Let `y=sqrt(xlog_(e)x)`. If the value of `(dy)/(dx)` at `x=e^(4)` is k, then the value of `4e^(3)k` is (use e = 2.7 )

To solve the problem step by step, we need to find the derivative of the function \( y = \sqrt{x \log_e x} \) and evaluate it at \( x = e^4 \).

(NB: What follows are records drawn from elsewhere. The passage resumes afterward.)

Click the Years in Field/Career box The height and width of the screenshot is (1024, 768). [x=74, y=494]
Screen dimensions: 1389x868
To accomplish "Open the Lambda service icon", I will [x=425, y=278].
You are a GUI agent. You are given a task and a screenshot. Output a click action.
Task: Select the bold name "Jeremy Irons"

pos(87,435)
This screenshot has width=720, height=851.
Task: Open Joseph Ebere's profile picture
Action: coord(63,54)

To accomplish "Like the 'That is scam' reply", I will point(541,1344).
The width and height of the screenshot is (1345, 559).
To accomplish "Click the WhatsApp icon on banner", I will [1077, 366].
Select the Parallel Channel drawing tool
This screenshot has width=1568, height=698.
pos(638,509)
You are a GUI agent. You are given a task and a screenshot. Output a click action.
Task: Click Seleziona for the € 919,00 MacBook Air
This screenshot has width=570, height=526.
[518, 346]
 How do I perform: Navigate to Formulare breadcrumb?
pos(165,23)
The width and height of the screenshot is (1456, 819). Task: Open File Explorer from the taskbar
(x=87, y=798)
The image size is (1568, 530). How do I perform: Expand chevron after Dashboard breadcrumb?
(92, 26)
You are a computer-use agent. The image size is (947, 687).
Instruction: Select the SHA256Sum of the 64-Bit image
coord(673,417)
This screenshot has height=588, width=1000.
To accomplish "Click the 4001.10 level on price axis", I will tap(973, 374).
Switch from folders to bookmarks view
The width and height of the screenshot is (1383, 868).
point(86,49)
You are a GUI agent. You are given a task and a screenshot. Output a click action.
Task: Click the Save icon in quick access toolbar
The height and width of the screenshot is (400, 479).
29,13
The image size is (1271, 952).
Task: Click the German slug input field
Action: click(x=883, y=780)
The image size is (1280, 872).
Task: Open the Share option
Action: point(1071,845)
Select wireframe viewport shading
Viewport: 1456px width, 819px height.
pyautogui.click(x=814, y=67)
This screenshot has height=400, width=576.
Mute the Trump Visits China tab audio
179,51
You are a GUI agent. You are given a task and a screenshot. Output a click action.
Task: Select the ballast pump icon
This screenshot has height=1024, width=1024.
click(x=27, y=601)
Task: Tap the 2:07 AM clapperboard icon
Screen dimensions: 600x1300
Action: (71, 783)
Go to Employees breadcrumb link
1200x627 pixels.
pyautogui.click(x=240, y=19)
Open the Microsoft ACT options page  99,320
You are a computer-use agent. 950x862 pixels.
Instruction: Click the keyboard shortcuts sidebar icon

Then, we will calculate \( 4e^3 k \) where \( k \) is the value of \( \frac{dy}{dx} \) at \( x = e^4 \). ### Step 1: Rewrite the function We start with the function: \[ y = \sqrt{x \log_e x} \] This can be rewritten as: \[ y = (x \log_e x)^{1/2} \] ### Step 2: Differentiate using the chain rule Using the chain rule, we differentiate \( y \): \[ \frac{dy}{dx} = \frac{1}{2}(x \log_e x)^{-1/2} \cdot \frac{d}{dx}(x \log_e x) \] Now we need to differentiate \( x \log_e x \). ### Step 3: Differentiate \( x \log_e x \) Using the product rule: \[ \frac{d}{dx}(x \log_e x) = \frac{d}{dx}(x) \cdot \log_e x + x \cdot \frac{d}{dx}(\log_e x) \] Calculating each part: \[ \frac{d}{dx}(x) = 1 \quad \text{and} \quad \frac{d}{dx}(\log_e x) = \frac{1}{x} \] Thus, \[ \frac{d}{dx}(x \log_e x) = \log_e x + 1 \] ### Step 4: Substitute back into the derivative Now substituting back, we have: \[ \frac{dy}{dx} = \frac{1}{2}(x \log_e x)^{-1/2} (\log_e x + 1) \] ### Step 5: Evaluate at \( x = e^4 \) Now we evaluate \( \frac{dy}{dx} \) at \( x = e^4 \): \[ \log_e(e^4) = 4 \] Thus, \[ x \log_e x = e^4 \cdot 4 = 4e^4 \] Now substituting: \[ \frac{dy}{dx} = \frac{1}{2}(4e^4)^{-1/2} (4 + 1) = \frac{1}{2}(2e^2)^{-1} \cdot 5 = \frac{5}{4e^2} \] So we have: \[ k = \frac{5}{4e^2} \] ### Step 6: Calculate \( 4e^3 k \) Now we calculate: \[ 4e^3 k = 4e^3 \cdot \frac{5}{4e^2} = 5e \] ### Step 7: Substitute \( e \) Given \( e \approx 2.7 \): \[ 5e \approx 5 \cdot 2.7 = 13.5 \] Thus, the final answer is: \[ \boxed{13.5} \]